Exportações do agronegócio brasileiro batem recorde histórico em abril
Setor atingiu US$ 16,65 bilhões em vendas externas, o melhor resultado para o mês em quase três décadas.

O agronegócio brasileiro atingiu o faturamento recorde de US$ 16,65 bilhões em abril de 2026, impulsionado pela soja, carne bovina e pela forte demanda da China.
O agronegócio brasileiro estabeleceu um novo marco histórico para o mês de abril, atingindo US$ 16,65 bilhões em vendas externas. O montante representa uma expansão de 11,7% na comparação anual e consolida a maior cifra registrada desde 1997, início do monitoramento oficial. Com esse desempenho, o setor passou a concentrar quase metade de todo o faturamento das exportações nacionais no período, impulsionado pela combinação de uma safra recorde e a valorização dos preços internacionais.

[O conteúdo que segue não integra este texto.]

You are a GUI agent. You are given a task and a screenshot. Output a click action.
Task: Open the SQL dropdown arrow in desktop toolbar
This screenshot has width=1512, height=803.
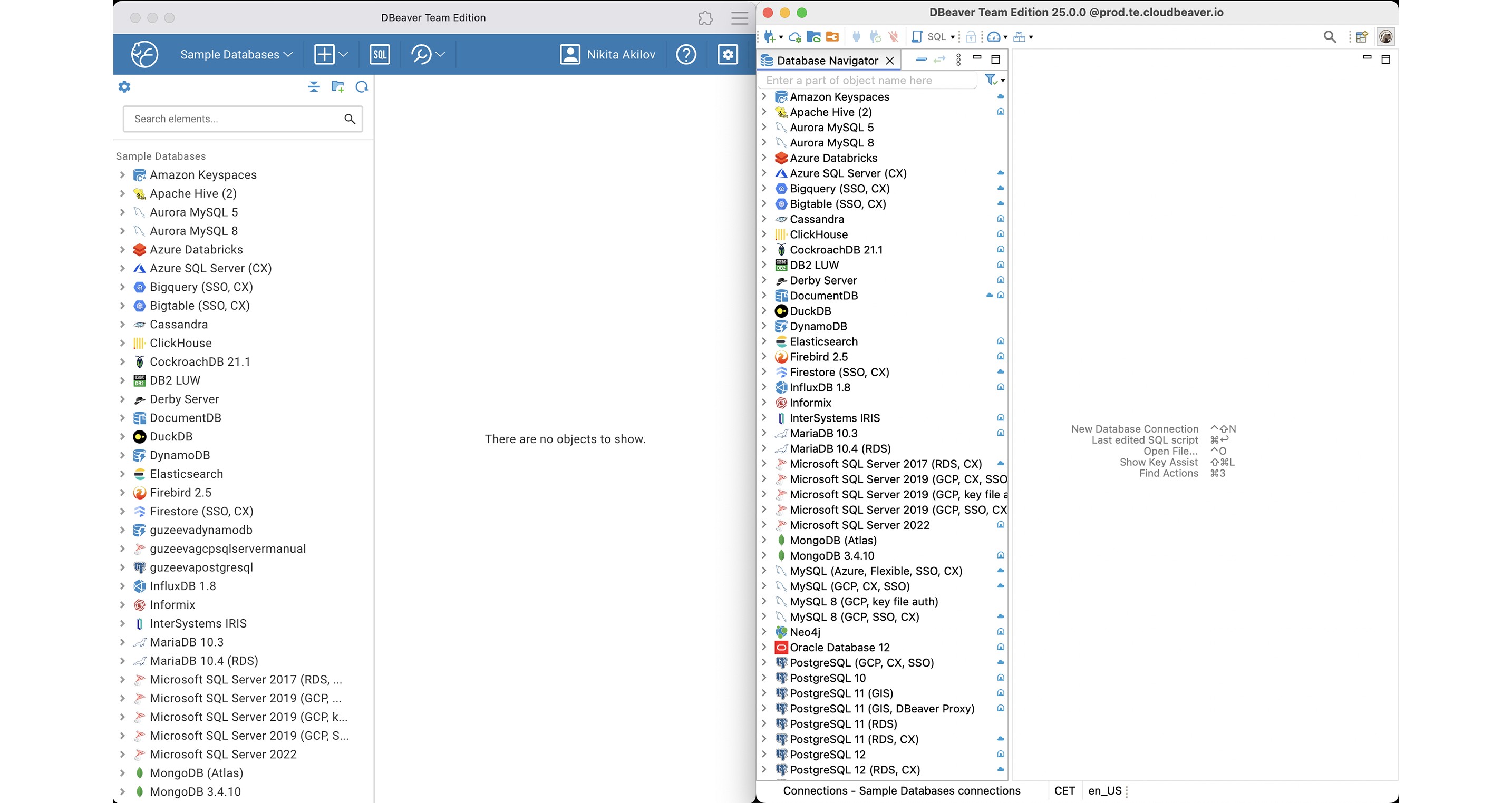point(952,37)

No acumulado do primeiro quadrimestre, o segmento já soma US$ 54,6 bilhões em transações globais, o que também configura um recorde para a janela de janeiro a abril. A balança comercial específica do campo apresentou um superávit expressivo de US$ 15 bilhões somente no último mês, resultado do salto nas vendas enquanto as importações recuaram cerca de 3,6%. O Ministério da Agricultura atribui a crescente capilaridade dos produtos brasileiros à abertura estratégica de centenas de novos mercados internacionais nos últimos anos.
A China reforçou sua posição como o maior parceiro comercial do Brasil, absorvendo quase 40% dos embarques do agronegócio, com destaque para a soja e a carne bovina. As exportações de soja em grão renderam US$ 6,9 bilhões, acompanhadas por um desempenho excepcional da proteína bovina in natura, que faturou US$ 1,6 bilhão. Outros segmentos, como o complexo florestal, o farelo de soja e a celulose, também registraram volumes inéditos para o mês, evidenciando a diversificação da pauta exportadora.
Além dos grãos e carnes, o Brasil tem ampliado seu espaço no mercado de frutas e produtos de nicho. Itens como melão, limão e mamão bateram recordes de embarque no quadrimestre, refletindo o esforço de expansão do setor de fruticultura. Para a equipe econômica do governo, os dados confirmam a relevância do agro na geração de empregos e renda, além de projetar uma influência cada vez mais determinante do país na segurança alimentar global.